In the records below, begin at the line that has "Screen dimensions: 1622x1044" and stop after the line that has "Task: Click the Skype extension icon"; quote those lines verbatim and nothing more.

------

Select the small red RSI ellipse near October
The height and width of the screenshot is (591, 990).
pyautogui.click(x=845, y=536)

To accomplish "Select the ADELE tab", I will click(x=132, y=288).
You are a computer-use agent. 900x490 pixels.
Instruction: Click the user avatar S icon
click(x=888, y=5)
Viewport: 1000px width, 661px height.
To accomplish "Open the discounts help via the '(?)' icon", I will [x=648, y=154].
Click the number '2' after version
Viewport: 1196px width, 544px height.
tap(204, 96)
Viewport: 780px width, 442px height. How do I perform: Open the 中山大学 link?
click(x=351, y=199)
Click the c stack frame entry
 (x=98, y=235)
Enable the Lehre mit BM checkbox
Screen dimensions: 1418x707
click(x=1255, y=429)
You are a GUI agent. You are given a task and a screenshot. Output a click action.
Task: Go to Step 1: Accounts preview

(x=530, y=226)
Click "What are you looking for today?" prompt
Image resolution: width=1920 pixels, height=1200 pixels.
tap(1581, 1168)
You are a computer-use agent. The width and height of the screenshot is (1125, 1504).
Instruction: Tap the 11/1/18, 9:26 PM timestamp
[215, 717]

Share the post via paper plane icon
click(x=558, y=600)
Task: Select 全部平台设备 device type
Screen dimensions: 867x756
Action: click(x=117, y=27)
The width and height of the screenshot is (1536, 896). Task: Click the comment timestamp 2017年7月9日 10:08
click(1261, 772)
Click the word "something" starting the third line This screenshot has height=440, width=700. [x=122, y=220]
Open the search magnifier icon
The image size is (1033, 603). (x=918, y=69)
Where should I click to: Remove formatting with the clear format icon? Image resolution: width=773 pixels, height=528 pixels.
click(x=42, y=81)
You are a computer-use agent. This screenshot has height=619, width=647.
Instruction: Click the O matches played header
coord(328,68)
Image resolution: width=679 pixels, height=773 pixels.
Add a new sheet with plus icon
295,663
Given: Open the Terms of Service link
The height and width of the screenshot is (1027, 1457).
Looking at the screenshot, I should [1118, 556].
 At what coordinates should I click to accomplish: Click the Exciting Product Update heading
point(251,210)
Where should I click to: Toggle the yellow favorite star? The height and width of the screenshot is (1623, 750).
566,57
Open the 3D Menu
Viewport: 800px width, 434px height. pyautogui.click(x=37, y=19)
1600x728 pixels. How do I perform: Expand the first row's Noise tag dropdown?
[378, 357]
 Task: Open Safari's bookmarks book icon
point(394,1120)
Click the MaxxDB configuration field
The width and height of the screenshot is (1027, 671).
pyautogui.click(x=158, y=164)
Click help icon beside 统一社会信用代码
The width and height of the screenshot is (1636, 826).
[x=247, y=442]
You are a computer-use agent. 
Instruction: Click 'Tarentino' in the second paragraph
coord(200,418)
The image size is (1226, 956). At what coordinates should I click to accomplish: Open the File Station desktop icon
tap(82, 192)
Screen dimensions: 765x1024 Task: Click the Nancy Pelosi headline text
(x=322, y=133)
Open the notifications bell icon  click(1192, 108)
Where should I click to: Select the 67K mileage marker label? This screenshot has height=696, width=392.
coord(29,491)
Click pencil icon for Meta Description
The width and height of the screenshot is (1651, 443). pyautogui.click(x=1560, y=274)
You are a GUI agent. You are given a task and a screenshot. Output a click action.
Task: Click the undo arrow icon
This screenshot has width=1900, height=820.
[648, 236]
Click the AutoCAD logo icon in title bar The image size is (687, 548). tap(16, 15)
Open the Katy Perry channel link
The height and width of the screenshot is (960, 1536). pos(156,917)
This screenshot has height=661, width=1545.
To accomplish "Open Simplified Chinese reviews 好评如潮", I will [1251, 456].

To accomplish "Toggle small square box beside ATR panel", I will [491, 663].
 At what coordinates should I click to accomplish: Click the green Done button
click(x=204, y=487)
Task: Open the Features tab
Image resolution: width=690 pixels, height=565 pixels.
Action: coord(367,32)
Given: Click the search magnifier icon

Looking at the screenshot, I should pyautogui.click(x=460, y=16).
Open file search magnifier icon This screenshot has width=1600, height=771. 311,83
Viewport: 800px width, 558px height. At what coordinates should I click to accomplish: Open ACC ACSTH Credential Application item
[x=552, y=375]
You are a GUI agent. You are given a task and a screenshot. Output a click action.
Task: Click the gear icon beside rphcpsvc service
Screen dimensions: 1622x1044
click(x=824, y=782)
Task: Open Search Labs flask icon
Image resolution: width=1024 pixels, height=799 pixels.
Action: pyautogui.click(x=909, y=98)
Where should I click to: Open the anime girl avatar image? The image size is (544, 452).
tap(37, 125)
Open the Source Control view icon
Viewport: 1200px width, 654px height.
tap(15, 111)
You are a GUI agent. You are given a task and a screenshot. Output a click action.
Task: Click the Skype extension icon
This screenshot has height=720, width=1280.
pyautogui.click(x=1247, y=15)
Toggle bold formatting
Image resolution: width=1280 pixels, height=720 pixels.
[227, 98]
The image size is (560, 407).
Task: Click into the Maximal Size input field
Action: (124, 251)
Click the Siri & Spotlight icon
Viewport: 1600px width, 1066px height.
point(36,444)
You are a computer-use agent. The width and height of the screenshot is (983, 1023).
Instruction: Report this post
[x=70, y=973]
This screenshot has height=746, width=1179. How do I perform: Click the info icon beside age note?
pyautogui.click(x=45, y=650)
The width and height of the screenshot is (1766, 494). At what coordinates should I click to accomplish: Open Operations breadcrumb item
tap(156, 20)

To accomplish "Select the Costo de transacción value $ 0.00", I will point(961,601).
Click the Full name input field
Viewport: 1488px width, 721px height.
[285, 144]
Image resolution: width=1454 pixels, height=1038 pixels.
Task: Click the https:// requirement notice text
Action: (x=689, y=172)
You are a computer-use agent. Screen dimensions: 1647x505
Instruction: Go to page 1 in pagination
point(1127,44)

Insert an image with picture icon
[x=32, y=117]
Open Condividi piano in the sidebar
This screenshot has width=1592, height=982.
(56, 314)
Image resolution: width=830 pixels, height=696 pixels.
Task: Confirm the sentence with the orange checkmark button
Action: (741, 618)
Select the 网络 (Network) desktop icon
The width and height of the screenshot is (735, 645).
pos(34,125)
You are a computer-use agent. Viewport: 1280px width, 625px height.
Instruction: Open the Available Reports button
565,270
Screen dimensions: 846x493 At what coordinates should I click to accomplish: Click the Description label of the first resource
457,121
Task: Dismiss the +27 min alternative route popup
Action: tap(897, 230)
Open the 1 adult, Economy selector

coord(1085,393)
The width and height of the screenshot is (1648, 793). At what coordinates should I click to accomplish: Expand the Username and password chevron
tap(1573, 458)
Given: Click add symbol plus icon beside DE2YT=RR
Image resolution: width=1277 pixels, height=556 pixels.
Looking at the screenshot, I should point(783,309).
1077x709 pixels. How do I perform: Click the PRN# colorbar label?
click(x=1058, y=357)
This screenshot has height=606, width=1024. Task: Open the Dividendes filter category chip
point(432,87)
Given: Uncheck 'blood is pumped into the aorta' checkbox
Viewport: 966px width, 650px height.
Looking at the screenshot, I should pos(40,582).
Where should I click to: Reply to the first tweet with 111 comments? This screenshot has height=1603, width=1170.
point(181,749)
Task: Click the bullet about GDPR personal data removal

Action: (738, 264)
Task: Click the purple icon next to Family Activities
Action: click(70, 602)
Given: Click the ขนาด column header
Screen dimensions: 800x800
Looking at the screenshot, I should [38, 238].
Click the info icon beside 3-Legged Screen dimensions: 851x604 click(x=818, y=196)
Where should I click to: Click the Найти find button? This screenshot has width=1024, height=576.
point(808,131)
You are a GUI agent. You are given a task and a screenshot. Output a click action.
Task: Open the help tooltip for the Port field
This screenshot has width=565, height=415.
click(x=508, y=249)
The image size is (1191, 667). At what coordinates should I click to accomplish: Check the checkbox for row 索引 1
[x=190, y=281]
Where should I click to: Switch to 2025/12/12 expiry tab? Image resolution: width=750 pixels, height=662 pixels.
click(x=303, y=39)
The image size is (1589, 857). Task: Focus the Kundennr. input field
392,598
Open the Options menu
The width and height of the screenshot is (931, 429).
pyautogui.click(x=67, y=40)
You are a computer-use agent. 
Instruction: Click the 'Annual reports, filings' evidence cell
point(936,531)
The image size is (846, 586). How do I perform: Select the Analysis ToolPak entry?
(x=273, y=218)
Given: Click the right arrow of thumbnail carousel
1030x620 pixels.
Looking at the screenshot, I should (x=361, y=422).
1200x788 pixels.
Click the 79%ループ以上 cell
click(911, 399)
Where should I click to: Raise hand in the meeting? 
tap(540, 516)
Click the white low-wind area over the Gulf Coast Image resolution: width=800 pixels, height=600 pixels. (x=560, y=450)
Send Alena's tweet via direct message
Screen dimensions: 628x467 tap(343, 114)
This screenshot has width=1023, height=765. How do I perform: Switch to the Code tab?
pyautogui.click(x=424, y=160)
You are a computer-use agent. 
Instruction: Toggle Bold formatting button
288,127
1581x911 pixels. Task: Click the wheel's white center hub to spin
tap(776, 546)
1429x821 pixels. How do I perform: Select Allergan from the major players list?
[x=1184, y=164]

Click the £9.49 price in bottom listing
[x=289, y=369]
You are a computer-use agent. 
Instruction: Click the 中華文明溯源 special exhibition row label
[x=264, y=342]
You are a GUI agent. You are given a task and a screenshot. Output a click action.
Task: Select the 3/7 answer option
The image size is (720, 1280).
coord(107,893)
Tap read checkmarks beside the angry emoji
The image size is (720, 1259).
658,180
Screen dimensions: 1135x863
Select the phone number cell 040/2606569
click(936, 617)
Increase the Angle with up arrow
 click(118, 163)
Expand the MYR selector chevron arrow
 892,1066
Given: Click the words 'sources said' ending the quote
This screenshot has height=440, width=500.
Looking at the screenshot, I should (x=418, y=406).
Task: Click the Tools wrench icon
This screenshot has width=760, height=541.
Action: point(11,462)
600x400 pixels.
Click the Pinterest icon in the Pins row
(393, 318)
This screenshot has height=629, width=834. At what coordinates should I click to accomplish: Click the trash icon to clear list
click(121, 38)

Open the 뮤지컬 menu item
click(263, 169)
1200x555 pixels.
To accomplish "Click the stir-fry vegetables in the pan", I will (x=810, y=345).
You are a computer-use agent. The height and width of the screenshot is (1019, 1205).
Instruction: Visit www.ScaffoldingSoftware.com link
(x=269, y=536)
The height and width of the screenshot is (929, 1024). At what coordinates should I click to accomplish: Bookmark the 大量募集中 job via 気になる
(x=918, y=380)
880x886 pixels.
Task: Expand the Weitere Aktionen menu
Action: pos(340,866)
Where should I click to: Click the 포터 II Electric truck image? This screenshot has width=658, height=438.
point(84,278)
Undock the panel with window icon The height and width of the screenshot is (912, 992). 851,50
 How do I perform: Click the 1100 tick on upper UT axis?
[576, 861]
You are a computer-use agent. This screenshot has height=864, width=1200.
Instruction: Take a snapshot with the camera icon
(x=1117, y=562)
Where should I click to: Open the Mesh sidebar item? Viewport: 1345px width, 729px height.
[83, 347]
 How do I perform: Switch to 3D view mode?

------

• [OUTPUT BELOW]:
Screen dimensions: 1622x1044
click(x=824, y=782)
Task: Open Search Labs flask icon
Image resolution: width=1024 pixels, height=799 pixels.
Action: pyautogui.click(x=909, y=98)
Where should I click to: Open the anime girl avatar image? The image size is (544, 452).
tap(37, 125)
Open the Source Control view icon
Viewport: 1200px width, 654px height.
tap(15, 111)
You are a GUI agent. You are given a task and a screenshot. Output a click action.
Task: Click the Skype extension icon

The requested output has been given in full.